# Distances and nearest neighbors

## Lecture objectives

1. Introduce distance and nearest neighbor calculations

A common task is getting the distances between a geometry and a set of other geometries, or the nearest neighbor. For example, you might want to get the closest school or grocery store to a particular census tract.

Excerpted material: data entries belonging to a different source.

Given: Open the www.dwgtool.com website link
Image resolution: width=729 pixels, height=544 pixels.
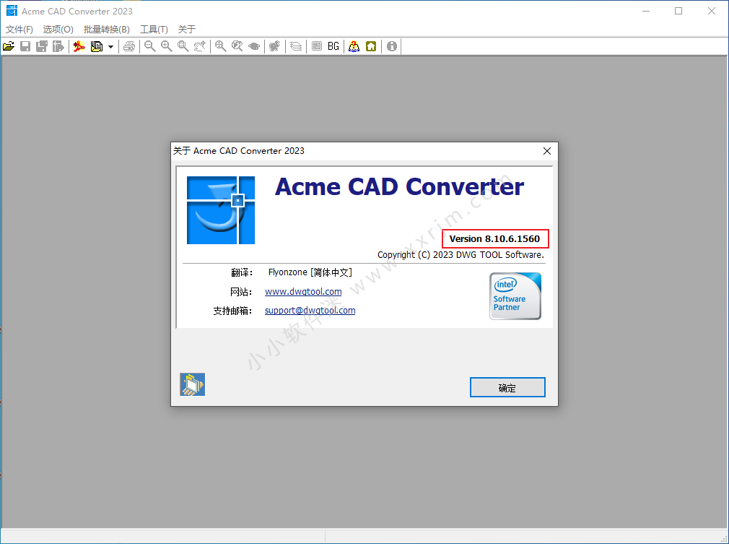Looking at the screenshot, I should tap(303, 292).
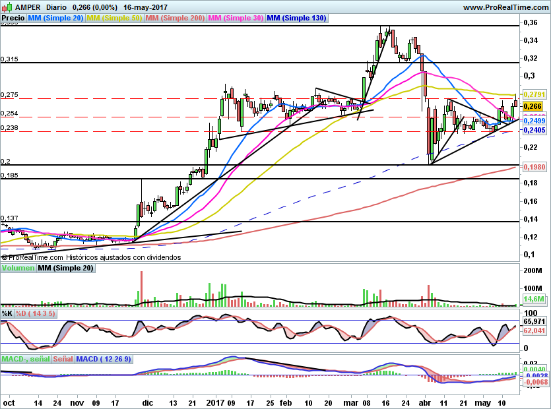551x409 pixels.
Task: Select MM (Simple 20) in volume panel
Action: 65,268
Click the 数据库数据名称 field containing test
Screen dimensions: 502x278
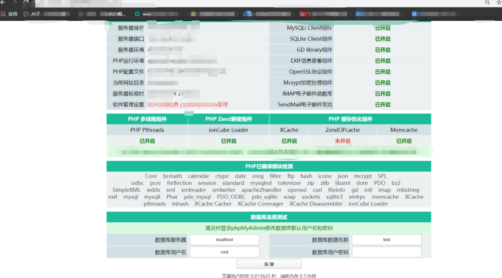pos(386,240)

First, let's load in the same dataset we used in the previous lectures.

In [None]:
import geopandas as gpd
import pandas as pd
import numpy as np
import requests
import pygris

pantryDf = pd.read_csv('../data/Food_Resources_in_California.csv')
pantryDf = pantryDf[pantryDf.County=='Los Angeles']

# convert to a GeoDataFrame
pantrygdf = gpd.GeoDataFrame(
    pantryDf, geometry=gpd.points_from_xy(pantryDf.Longitude, pantryDf.Latitude, 
                                          crs='EPSG:4326'))

# get the census data for the City of LA
# B19019_001E is median household income
r = requests.get('https://api.census.gov/data/2019/acs/acs5?get=B19019_001E&for=tract:*&in=state:06%20county:037')
censusdata = r.json()
incomeDf = pd.DataFrame(censusdata[1:], columns=censusdata[0])
incomeDf.rename(columns={'B19019_001E':'median_HH_income'}, inplace=True)
incomeDf.median_HH_income = incomeDf.median_HH_income.astype(int)
incomeDf.loc[incomeDf.median_HH_income<0, 'median_HH_income'] = np.nan

# Add the tract boundaries. For this, we'll use the pygris package
tracts = pygris.tracts(state='06',county='037', year=2019)
tracts.set_index(['STATEFP','COUNTYFP','TRACTCE'], inplace=True)
tracts.index.names=['state','county','tract']
# and join the tract boundaries to the census data
incomeDf = tracts[['geometry']].join(incomeDf.set_index(['state','county','tract'])).reset_index()

For distances, the projection is important here so let's convert to State Plane. 

In [None]:
pantrygdf.to_crs('EPSG:3497', inplace=True)
incomeDf.to_crs('EPSG:3497', inplace=True)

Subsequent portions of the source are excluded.